(Trecho do documento):
* * *
No Brasil, o conceito legal de consumidor está expressamente enunciado no art. 2º da Lei 8.078/1990, que dispõe que “Consumidor é toda pessoa física ou jurídica que adquire ou utiliza produto ou serviço como destinatário final”. Portanto, observando-se o teor desse dispositivo, o consumidor pode ser tanto uma pessoa física como jurídica, sem qualquer distinção.
A legislação espanhola, por sua vez, aboliu a identificação de consumidor como destinatário final na relação de consumo, baseando-se em um critério subjetivo que tem apenas como elemento normativo a não reintrodução do produto ou serviço no mercado pelo adquirente ou utilizando-o de algum modo no processo de elaboração ou comercialização, de acordo com o expresso no art. 3º do Real Decreto Legislativo 1/2007, de 16 de novembro:
Art. 3º. Concepto general de consumidor y de usuário. – A efectos de esta norma y sin perjuicio de lo dispuesto expresamente en sus libros III y IV, son consumidores o usuarios las personas físicas que actúen con un propósito ajeno a su actividad comercial, empresarial, oficio o profesíon. Son tambíen consumidores a efectos de esta norma las personas jurídicas y las entidades sin personalidad jurídica que actúen sin ánimo de lucro enun ámbito ajeno a una actividad comercial o empresarial.
* * *
(Questão):
Responda, por favor, a estas perguntas sobre o trecho a respeito do conceito de consumidor:
1. Em que artigo e lei está enunciado o conceito legal de consumidor no Brasil?
2. Que identificação do consumidor foi abolida pela legislação espanhola?
3. Em que dia e mês é datado o Real Decreto Legislativo 1/2007?

(Material fornecido):
* * *
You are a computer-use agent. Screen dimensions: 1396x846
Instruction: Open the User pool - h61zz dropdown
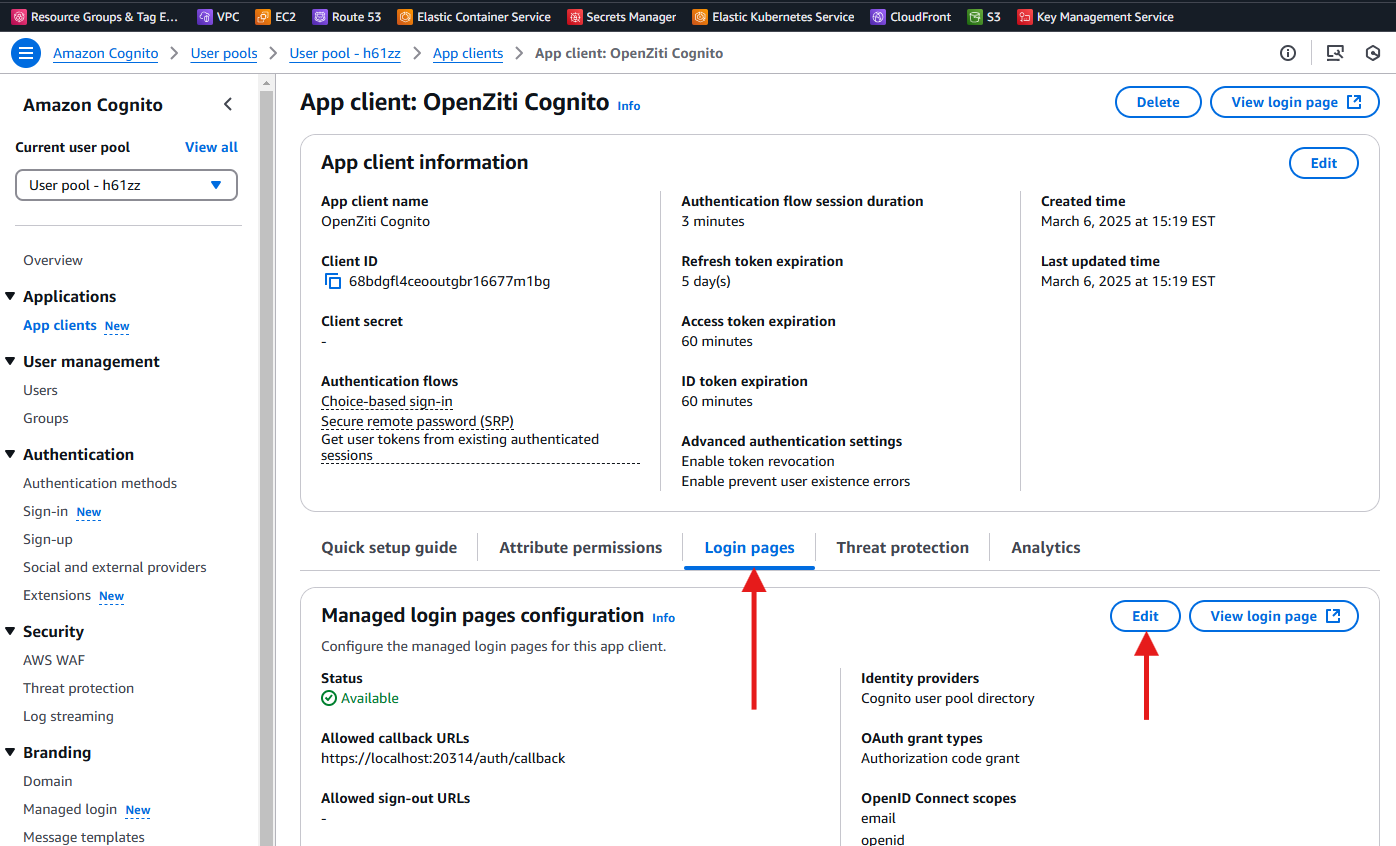click(126, 185)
* * *
(Resultado do exercício):
1. No art. 2º da Lei 8.078/1990.
2. A identificação do consumidor como destinatário final na relação de consumo.
3. Em 16 de novembro.